From the records below, work out how many lines carry the string "price". Leave out everything but the number.

*** RECORDS FOR THE EXERCISE

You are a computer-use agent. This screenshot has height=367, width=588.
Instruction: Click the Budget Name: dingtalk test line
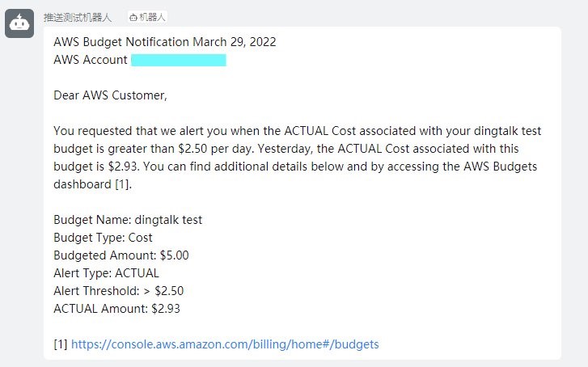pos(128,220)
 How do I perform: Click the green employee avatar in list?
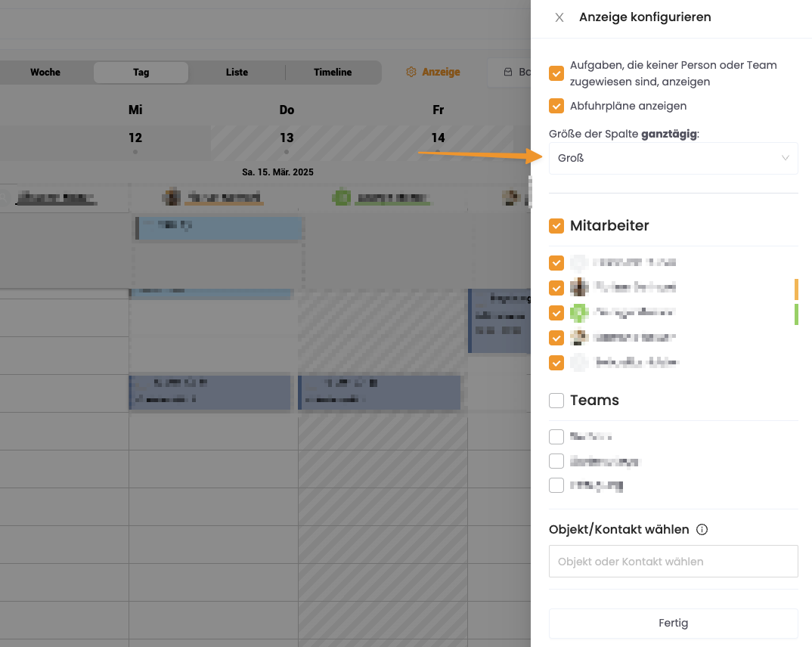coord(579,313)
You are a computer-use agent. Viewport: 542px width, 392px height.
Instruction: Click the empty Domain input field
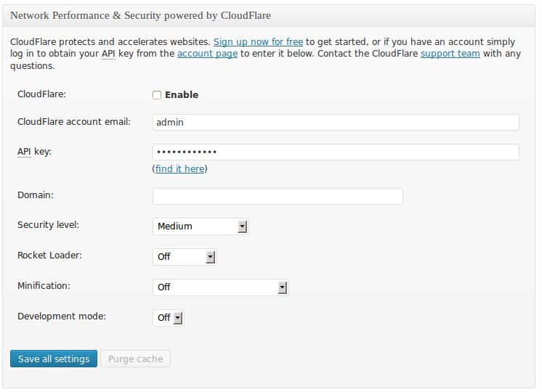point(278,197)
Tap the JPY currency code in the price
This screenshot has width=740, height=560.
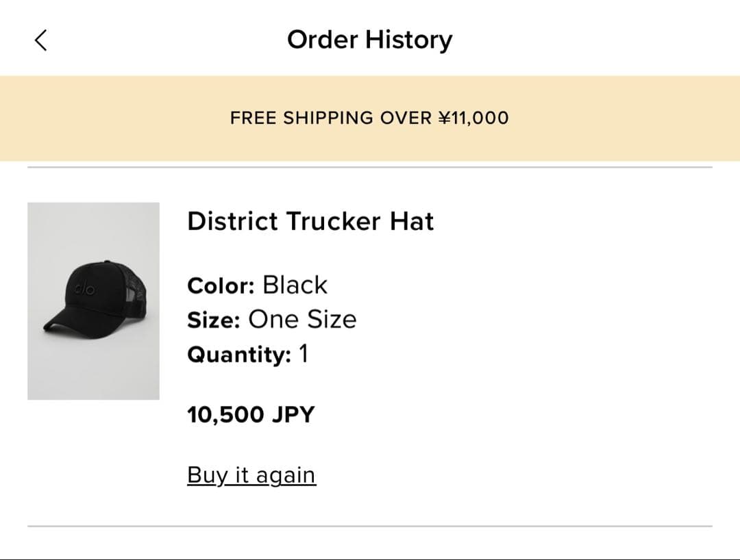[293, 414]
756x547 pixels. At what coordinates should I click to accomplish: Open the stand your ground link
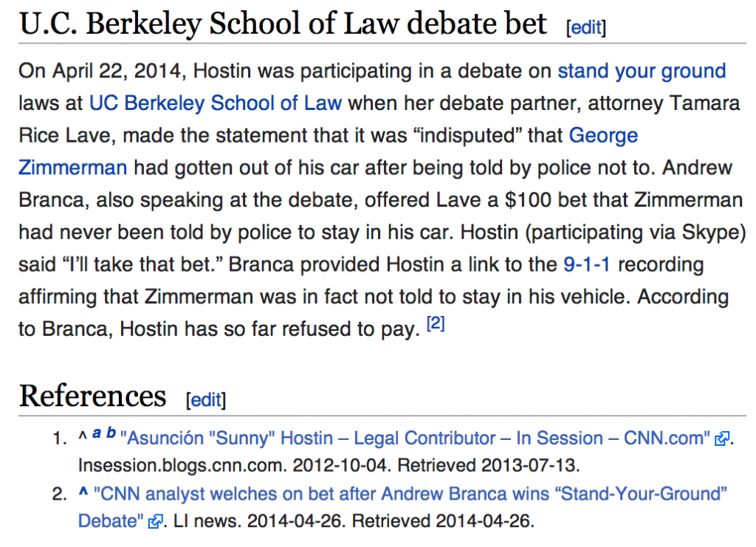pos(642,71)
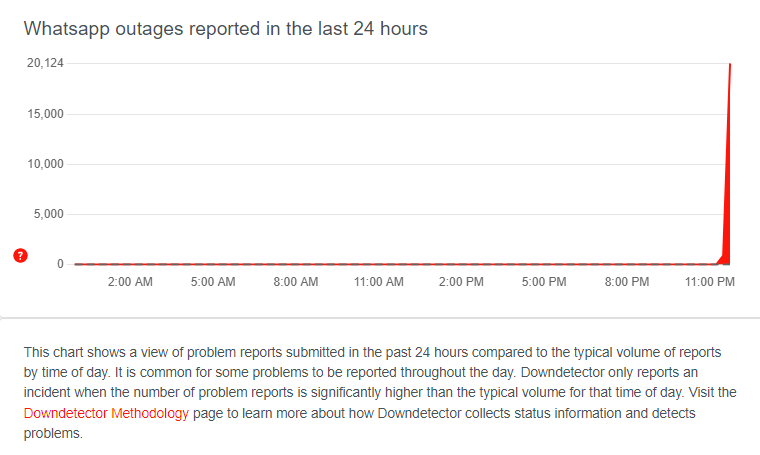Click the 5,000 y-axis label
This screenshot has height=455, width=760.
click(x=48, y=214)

******
*** RECORDS FOR THE EXERCISE

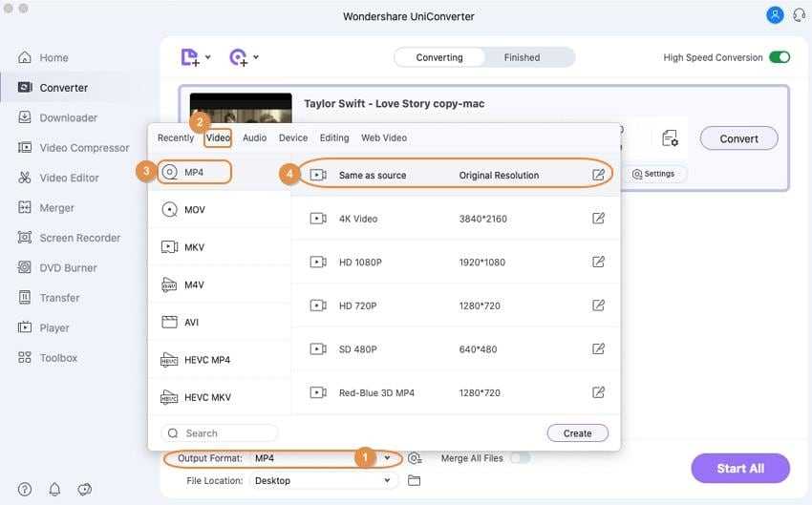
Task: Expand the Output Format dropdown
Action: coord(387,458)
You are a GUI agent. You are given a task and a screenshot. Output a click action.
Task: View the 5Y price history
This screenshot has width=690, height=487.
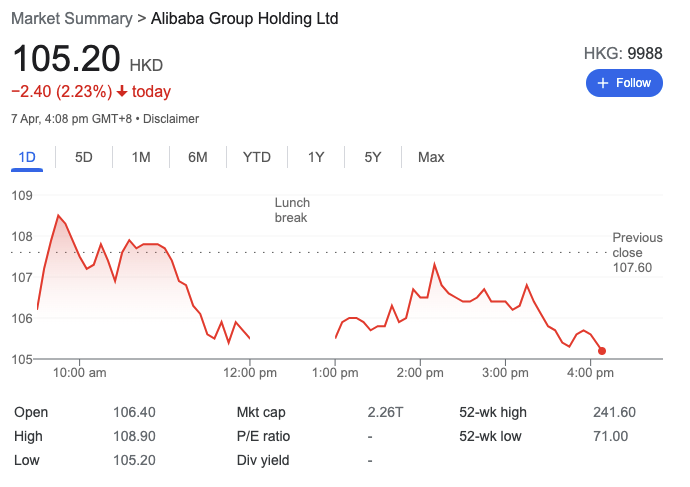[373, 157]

******
*** RECORDS FOR THE EXERCISE

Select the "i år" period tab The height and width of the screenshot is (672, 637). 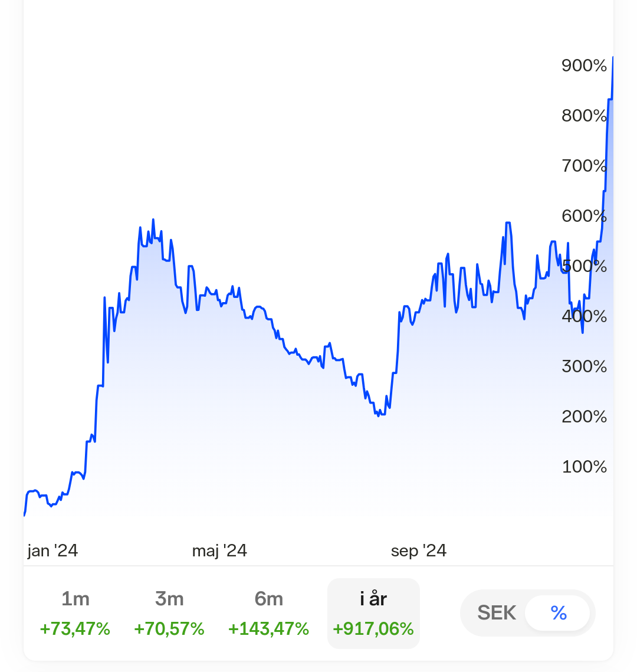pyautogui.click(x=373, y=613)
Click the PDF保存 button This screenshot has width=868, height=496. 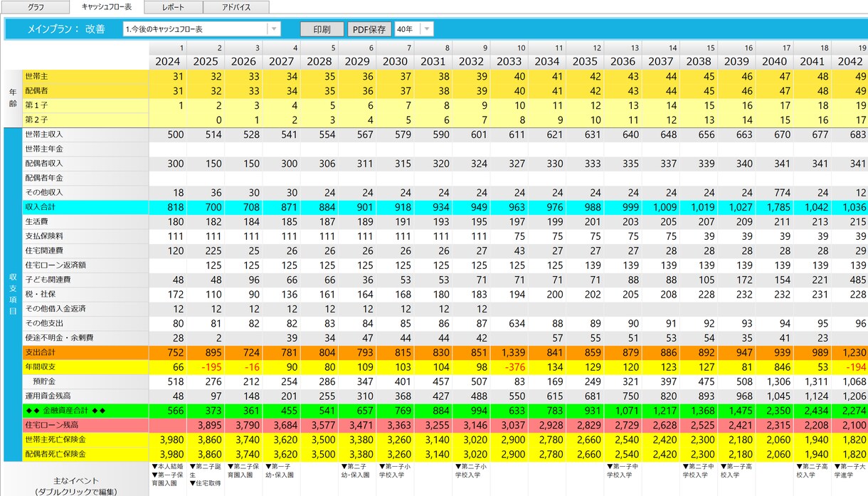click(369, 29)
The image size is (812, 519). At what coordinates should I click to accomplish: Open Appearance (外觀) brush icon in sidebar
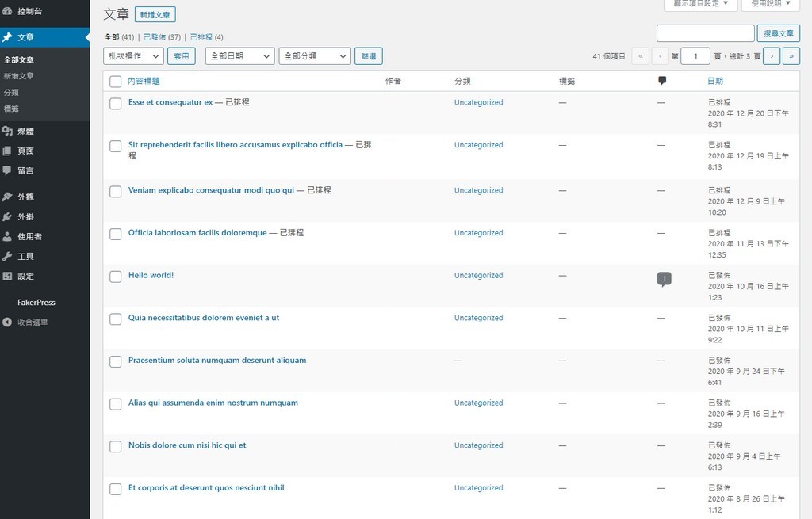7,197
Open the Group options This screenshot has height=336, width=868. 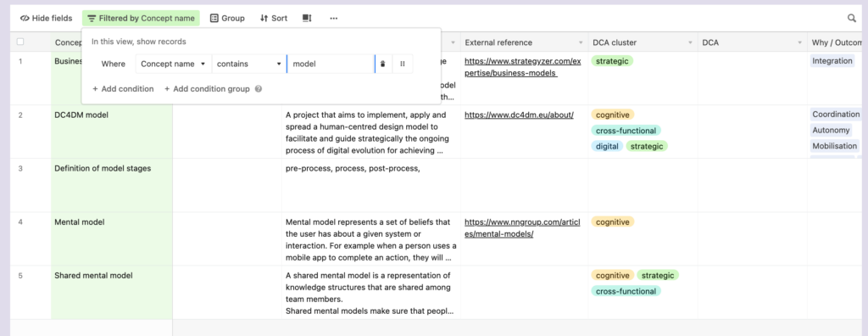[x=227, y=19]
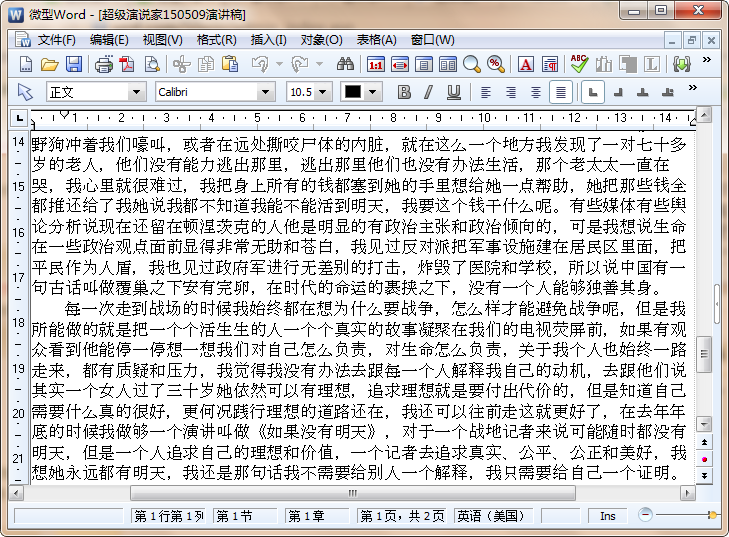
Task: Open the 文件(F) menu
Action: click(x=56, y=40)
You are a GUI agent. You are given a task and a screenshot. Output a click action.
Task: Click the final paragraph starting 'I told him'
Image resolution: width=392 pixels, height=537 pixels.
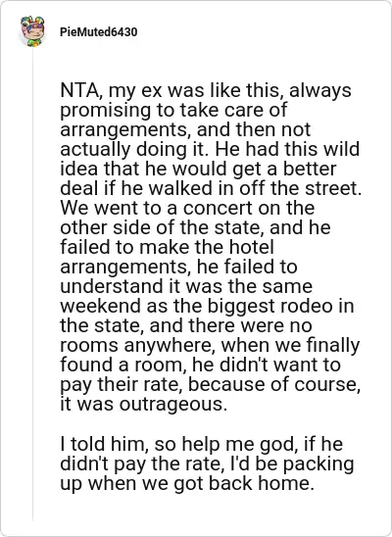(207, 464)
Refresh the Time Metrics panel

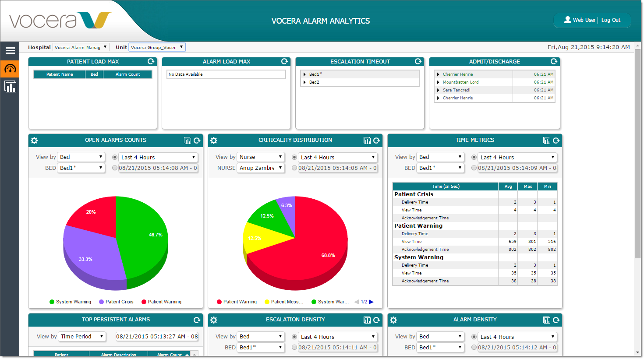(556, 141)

******

- **RESPONSE TO THIS TASK**: 2